Jerry Brown’s Judicial Appointments Reflect More Liberal Philosophy
Governor Jerry Brown Tuesday named his first 14 appointments to County Superior Courts. And the governor’s choices defy the typical judicial profile.
More than half of his new appointees are minorities, including Raquel Marquez, who becomes the first Latina judge in Riverside County. Marquez has 20 years of experience in the County District Attorney’s office.
Traditionally governors tend to favor judicial applicants with experience as prosecutors, like Marquez. Public defenders and defense attorneys need not apply.
But six of Brown’s new appointees do have experience as defense attorneys. That includes 41-year-old Shelyna V. Brown, an African American woman who worked in the Santa Clara County Public Defenders Office since 1997. Another appointee, Michelle Williams Court in Los Angeles, worked for a time with the ACLU of Southern California. And unlike Governor Schwarzenegger, who named both Republicans and Democrats to the bench during his time in office, all but one of Brown’s Tuesday appointees are Democrats, with one who declines to state a party affiliation.

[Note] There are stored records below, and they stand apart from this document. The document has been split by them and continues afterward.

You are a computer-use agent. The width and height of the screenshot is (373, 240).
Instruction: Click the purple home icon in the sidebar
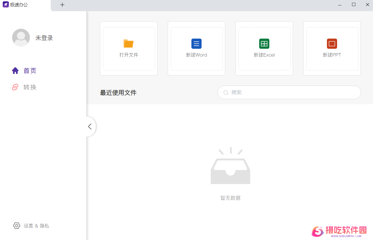15,71
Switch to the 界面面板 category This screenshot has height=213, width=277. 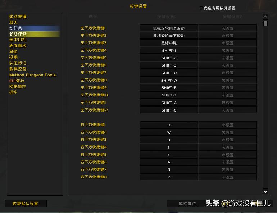click(x=18, y=46)
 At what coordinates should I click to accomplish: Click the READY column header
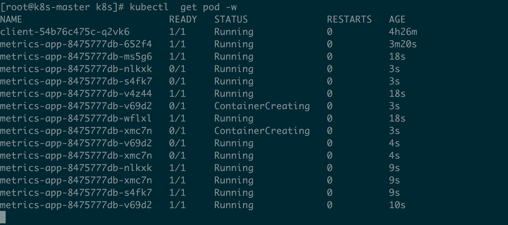click(x=183, y=19)
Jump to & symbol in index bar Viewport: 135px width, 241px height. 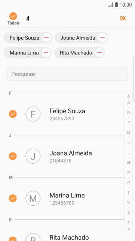click(x=129, y=96)
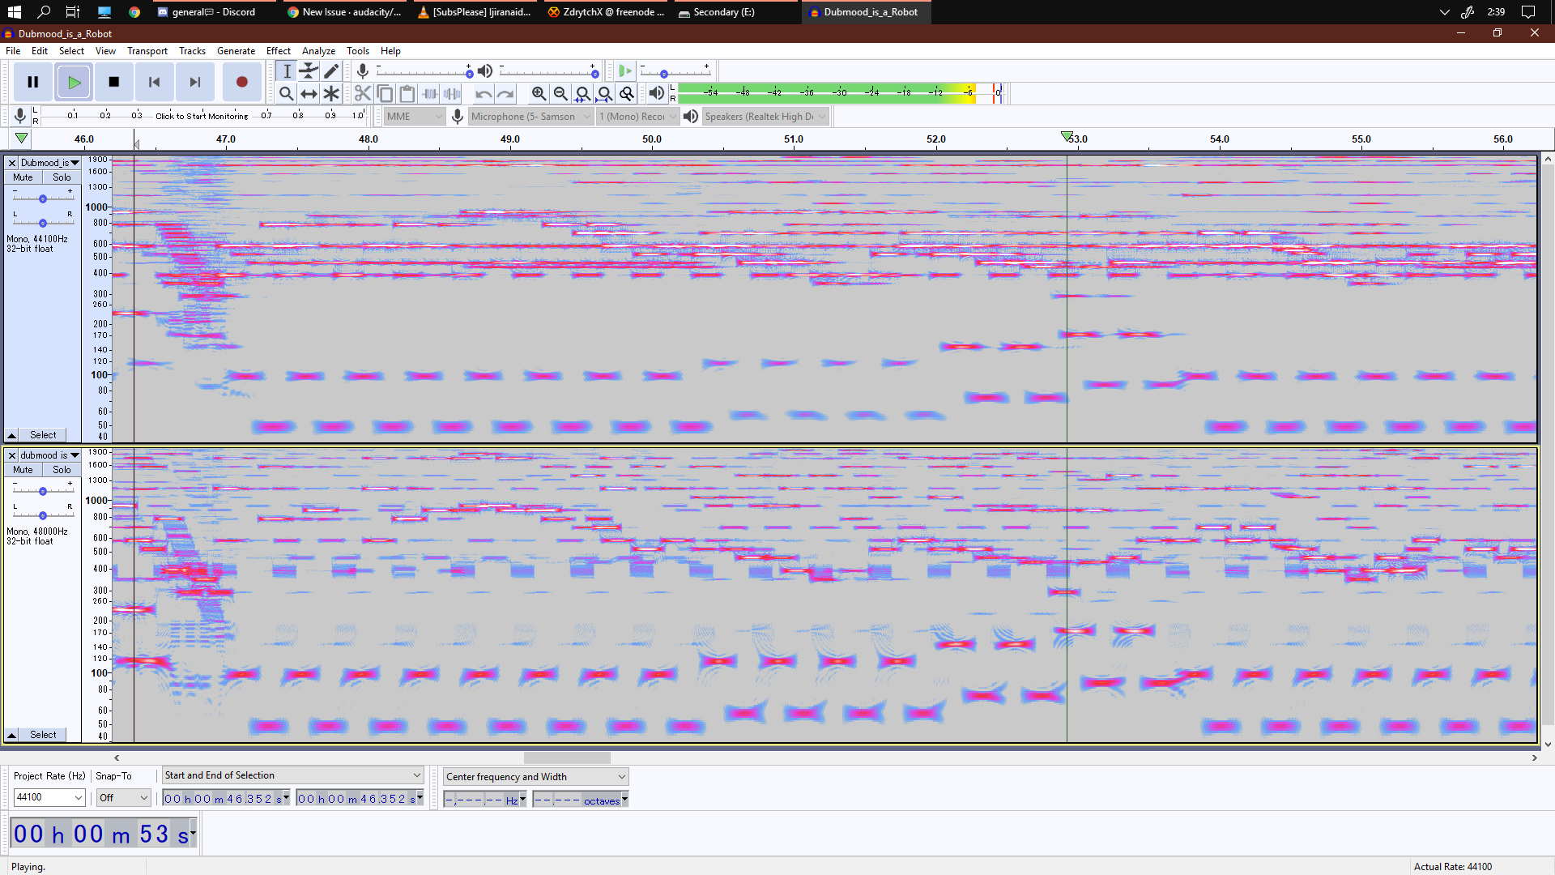Open the Microphone input device dropdown
This screenshot has width=1555, height=875.
(x=530, y=116)
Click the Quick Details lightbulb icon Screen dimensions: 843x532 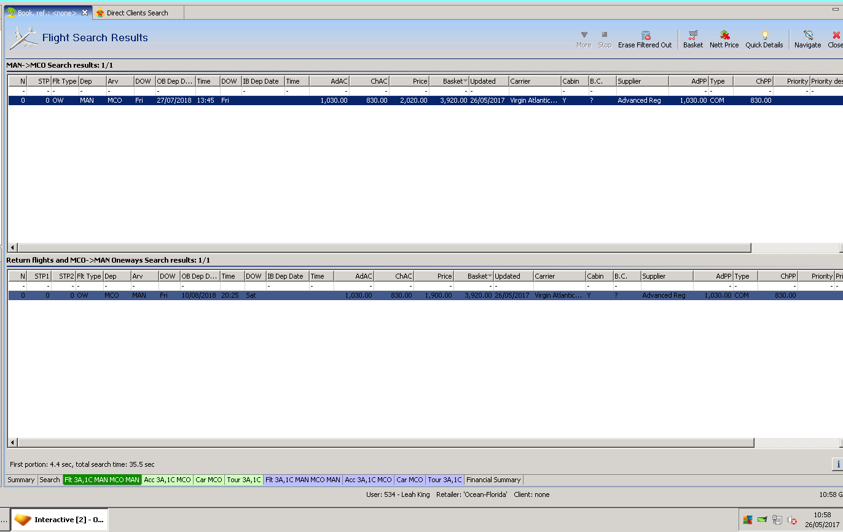click(x=764, y=39)
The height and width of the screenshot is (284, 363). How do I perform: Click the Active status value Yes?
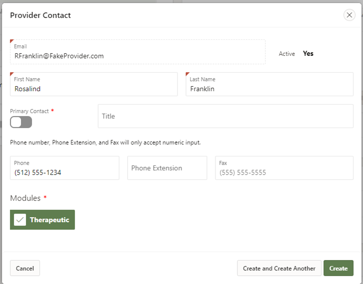click(x=308, y=54)
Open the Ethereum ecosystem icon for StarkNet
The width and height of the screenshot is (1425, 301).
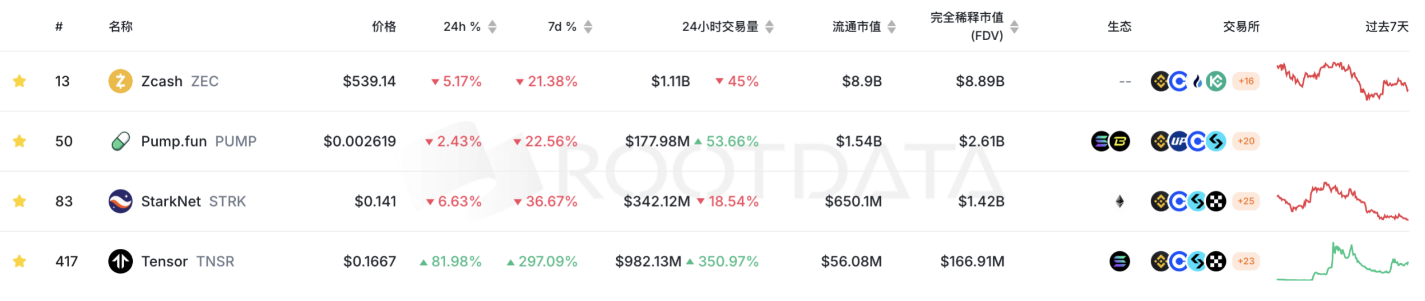[1120, 201]
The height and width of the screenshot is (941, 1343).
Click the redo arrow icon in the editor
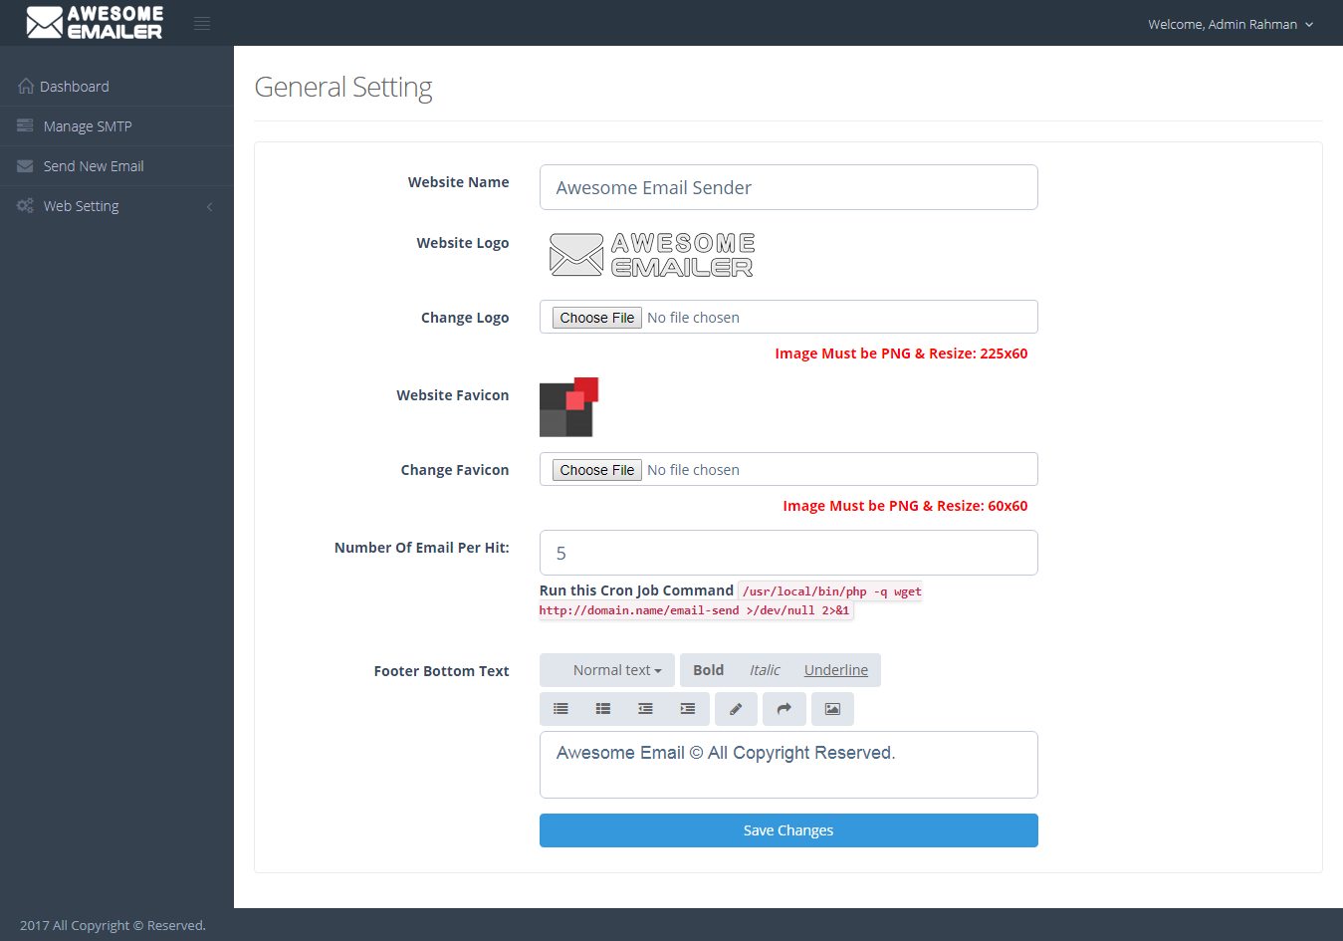point(783,708)
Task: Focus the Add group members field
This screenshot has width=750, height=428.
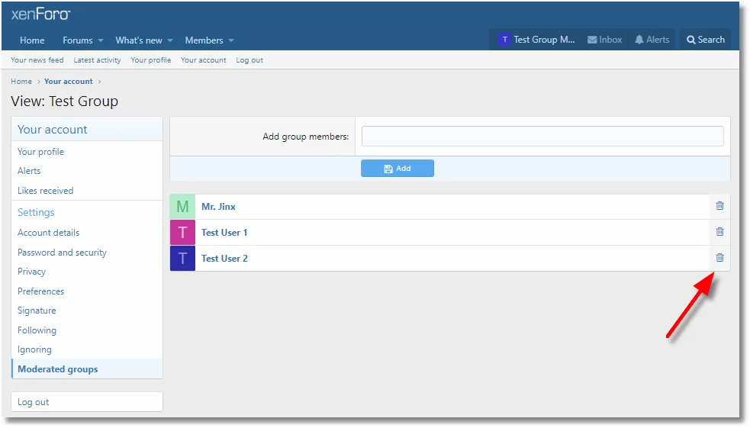Action: [542, 137]
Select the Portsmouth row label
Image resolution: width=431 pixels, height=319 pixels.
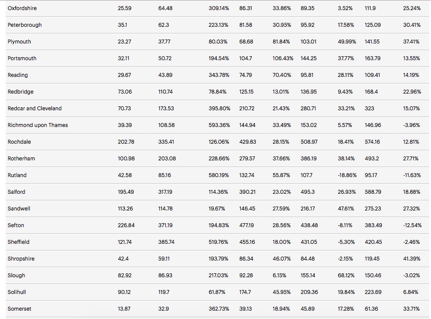[22, 58]
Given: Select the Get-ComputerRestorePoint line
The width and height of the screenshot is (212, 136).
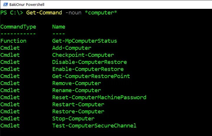Looking at the screenshot, I should 91,76.
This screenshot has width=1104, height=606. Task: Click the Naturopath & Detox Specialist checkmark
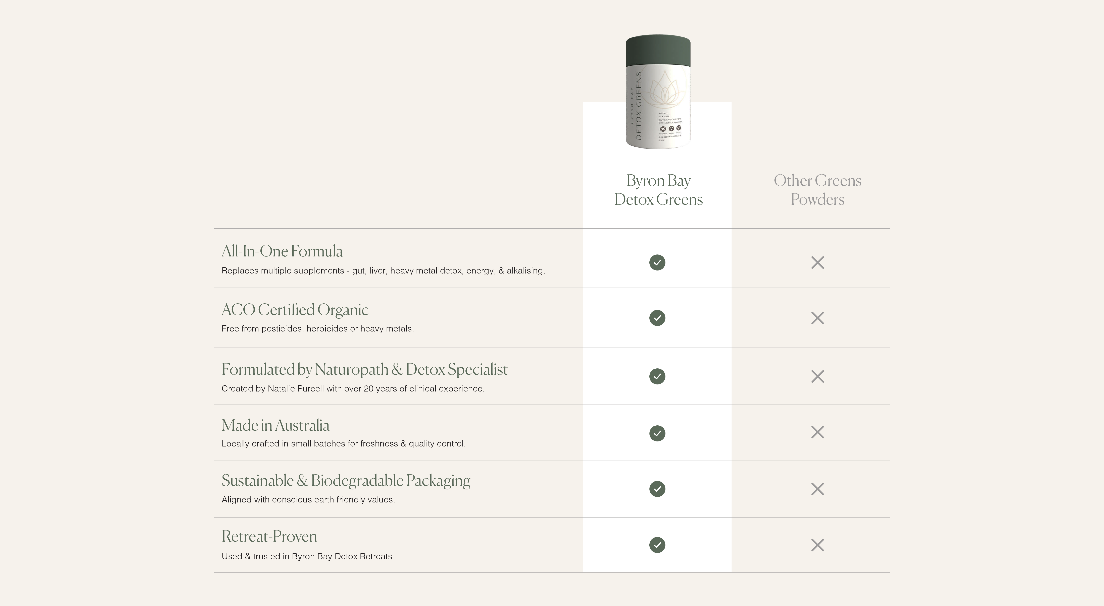[657, 376]
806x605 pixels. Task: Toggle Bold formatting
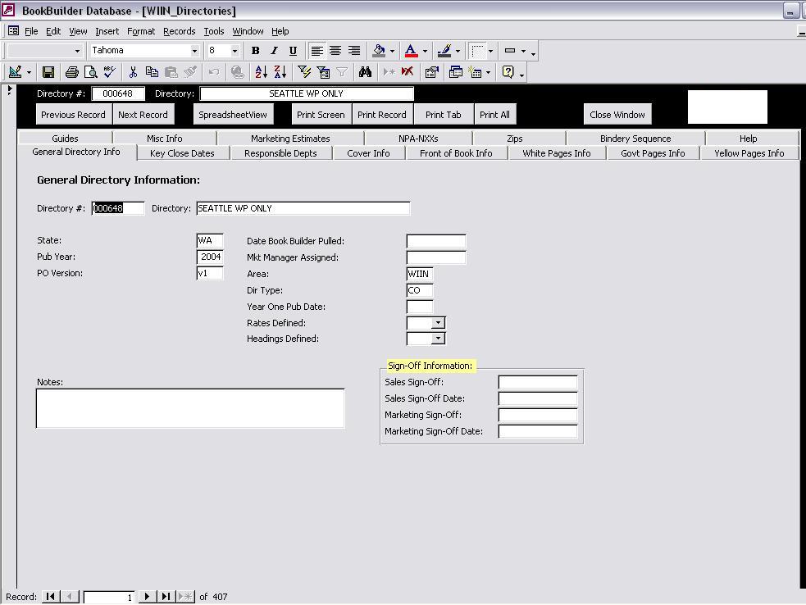[x=255, y=51]
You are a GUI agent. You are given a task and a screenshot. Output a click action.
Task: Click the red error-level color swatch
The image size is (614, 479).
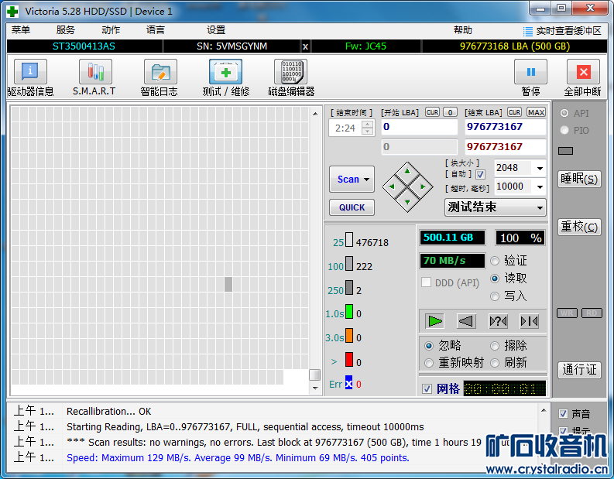tap(348, 360)
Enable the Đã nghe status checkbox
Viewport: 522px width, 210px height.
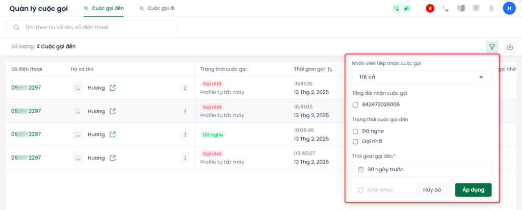point(355,131)
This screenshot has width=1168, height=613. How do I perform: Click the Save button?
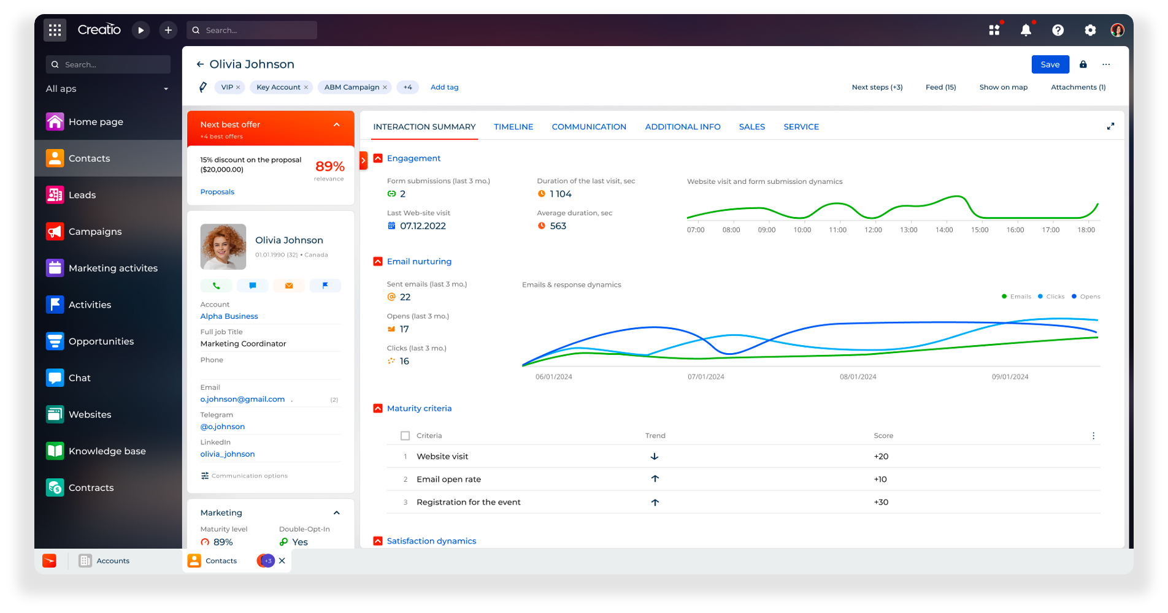(1050, 64)
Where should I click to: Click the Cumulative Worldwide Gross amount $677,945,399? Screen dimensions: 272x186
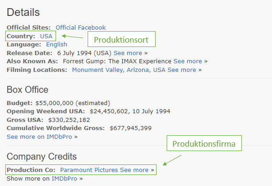tap(131, 128)
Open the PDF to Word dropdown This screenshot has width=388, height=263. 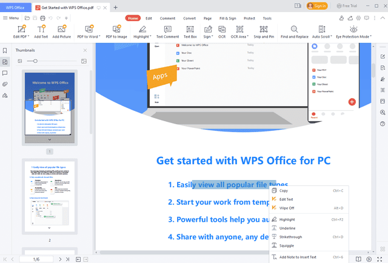tap(100, 37)
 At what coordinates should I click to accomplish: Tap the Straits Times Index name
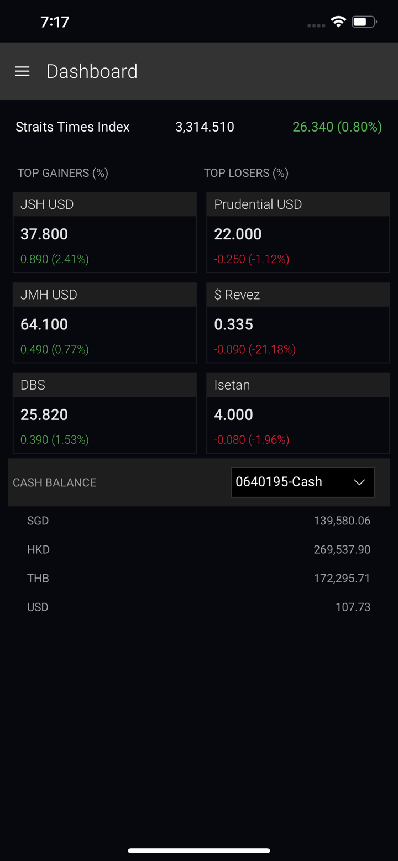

Tough-on-crime types may remember Brown’s first time as Governor when his very liberal appointments to the State Supreme Court became the target of a recall campaign
Taken together with his appointment of UC Berkeley law professor Goodwin Liu to the State Supreme Court earlier this year, Brown seems to be opening new paths to the bench. There are nearly 50 more vacancies throughout the state, so Brown will have plenty more opportunity to reshape the courts.
That may be of concern to tough-on-crime types – victims’ rights groups, law enforcement organizations, et al. They may remember Brown’s first time as Governor when his very liberal appointments to the State Supreme Court – led by Chief Justice Rose Bird – became the target of a recall campaign because of their opposition to the death penalty. In 1986 three of “Jerry’s Judges,” including Bird, were recalled by voters. It became one of Brown’s most controversial legacies, one he worked hard to reverse first as Oakland Mayor and then as Attorney General.
Brown’s crime fighting bona fides may be put to the test again next year. Ballot measures to repeal the death penalty and reform the state’s tough Three Strikes law are likely to go before voters in November.